▶ Task brief
Gather the lines from the material that contain "under".

++++ Records shown ++++

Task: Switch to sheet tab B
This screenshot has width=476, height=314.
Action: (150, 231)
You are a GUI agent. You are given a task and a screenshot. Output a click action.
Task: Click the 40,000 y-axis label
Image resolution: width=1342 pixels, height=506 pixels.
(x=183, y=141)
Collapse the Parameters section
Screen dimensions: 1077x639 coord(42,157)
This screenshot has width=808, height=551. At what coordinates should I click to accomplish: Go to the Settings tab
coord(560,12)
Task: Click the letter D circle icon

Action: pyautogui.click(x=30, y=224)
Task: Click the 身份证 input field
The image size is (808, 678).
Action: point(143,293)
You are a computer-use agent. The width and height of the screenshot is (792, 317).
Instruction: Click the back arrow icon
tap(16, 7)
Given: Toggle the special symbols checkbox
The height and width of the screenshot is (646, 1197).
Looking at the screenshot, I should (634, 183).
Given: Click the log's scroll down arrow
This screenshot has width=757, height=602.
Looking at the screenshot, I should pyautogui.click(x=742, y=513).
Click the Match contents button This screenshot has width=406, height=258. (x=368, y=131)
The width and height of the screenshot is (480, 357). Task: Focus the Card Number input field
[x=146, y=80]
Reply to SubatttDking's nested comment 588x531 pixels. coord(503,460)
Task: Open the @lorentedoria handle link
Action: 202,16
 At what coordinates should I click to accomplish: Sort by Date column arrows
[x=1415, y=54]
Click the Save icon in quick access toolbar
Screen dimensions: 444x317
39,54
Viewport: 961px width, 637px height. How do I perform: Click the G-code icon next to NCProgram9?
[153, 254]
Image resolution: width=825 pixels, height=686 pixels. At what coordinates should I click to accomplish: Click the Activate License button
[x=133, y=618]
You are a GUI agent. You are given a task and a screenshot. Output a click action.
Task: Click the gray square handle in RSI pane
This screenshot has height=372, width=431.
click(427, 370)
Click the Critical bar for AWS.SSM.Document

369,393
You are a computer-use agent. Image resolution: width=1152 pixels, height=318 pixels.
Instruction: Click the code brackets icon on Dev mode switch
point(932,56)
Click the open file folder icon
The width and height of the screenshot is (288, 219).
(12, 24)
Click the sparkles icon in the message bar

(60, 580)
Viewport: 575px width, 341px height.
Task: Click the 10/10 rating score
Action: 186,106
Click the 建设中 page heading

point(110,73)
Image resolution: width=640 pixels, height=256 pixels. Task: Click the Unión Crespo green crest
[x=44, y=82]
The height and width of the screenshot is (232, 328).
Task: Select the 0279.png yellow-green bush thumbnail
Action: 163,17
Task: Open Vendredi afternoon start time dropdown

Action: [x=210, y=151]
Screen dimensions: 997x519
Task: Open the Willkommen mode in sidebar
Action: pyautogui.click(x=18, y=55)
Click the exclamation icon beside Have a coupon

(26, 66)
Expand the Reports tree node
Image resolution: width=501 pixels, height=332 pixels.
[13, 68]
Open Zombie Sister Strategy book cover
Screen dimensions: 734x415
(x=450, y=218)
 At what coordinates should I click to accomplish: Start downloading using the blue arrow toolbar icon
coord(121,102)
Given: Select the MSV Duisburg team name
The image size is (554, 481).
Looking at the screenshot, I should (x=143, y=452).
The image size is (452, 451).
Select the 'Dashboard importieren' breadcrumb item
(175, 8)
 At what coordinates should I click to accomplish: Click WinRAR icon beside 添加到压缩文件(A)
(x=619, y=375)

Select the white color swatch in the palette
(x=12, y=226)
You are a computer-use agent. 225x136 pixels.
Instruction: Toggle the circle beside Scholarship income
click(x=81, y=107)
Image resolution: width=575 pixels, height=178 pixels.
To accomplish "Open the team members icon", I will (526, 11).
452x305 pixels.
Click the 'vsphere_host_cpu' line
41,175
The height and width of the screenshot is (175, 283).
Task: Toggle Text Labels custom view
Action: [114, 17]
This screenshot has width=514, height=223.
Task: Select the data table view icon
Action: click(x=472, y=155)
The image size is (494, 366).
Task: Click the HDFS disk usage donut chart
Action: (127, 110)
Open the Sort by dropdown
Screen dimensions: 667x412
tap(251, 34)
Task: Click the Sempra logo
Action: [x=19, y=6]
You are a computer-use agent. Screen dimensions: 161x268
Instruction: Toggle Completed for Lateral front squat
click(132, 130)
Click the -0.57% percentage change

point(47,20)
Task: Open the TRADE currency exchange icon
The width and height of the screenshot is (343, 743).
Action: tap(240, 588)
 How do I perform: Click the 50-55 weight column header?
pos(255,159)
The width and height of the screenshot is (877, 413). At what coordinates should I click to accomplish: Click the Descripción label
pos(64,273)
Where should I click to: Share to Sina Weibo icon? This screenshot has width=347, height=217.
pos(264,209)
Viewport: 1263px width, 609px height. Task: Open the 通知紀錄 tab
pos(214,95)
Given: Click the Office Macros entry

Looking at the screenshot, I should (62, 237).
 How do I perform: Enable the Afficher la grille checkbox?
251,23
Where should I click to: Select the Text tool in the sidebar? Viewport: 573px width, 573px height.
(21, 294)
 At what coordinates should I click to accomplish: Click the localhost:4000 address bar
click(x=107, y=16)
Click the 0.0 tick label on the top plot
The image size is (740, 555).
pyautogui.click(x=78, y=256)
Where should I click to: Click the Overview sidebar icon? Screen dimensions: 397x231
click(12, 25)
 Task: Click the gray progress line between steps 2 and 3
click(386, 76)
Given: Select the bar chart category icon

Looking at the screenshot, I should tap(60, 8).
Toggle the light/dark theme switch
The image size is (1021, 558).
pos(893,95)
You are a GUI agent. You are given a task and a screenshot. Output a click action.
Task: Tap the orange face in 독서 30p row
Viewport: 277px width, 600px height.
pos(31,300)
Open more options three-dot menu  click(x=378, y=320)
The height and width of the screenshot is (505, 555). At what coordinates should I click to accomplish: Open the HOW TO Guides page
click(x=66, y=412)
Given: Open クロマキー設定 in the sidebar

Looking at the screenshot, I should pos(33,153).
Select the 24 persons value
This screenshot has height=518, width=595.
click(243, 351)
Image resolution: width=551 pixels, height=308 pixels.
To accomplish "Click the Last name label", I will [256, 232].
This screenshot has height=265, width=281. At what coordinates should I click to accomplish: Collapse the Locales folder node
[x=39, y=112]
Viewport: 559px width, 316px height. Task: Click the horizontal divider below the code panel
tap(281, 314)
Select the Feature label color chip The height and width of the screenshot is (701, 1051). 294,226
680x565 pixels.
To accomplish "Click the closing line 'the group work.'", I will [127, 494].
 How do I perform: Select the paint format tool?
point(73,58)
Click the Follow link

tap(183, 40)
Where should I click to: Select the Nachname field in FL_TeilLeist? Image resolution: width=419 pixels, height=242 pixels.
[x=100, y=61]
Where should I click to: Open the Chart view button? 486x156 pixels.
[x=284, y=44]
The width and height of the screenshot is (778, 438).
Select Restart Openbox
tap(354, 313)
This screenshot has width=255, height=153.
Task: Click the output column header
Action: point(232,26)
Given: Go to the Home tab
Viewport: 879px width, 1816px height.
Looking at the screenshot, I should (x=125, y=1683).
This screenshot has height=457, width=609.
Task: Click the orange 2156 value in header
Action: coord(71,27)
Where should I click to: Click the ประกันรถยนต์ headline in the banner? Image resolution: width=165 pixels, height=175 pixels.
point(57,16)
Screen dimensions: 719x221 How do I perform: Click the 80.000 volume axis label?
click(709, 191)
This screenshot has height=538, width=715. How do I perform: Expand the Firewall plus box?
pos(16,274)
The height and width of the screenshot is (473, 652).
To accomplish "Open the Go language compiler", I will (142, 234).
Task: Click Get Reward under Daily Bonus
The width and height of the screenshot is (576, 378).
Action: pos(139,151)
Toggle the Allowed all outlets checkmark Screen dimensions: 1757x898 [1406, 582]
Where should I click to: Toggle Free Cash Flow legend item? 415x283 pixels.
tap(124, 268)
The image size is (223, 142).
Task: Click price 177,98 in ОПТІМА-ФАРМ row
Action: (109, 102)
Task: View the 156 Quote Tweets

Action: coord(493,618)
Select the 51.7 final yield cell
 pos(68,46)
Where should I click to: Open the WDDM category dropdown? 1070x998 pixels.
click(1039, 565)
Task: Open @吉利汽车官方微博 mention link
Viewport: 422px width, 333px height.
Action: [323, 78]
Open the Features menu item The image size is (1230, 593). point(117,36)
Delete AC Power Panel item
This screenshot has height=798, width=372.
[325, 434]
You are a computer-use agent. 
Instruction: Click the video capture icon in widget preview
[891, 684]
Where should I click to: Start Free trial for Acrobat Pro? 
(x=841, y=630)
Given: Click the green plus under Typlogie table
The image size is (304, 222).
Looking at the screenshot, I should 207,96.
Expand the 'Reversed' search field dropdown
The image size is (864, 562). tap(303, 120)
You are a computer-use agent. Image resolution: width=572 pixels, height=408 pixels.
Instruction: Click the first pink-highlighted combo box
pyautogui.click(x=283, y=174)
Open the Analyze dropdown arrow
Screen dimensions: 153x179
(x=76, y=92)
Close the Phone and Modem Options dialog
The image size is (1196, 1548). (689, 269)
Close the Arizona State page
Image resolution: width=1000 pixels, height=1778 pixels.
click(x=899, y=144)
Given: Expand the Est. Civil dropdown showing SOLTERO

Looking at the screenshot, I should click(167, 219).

++++

▶ Written solution
Task: Click Get Reward under Daily Bonus
Given: Click the green plus under Typlogie table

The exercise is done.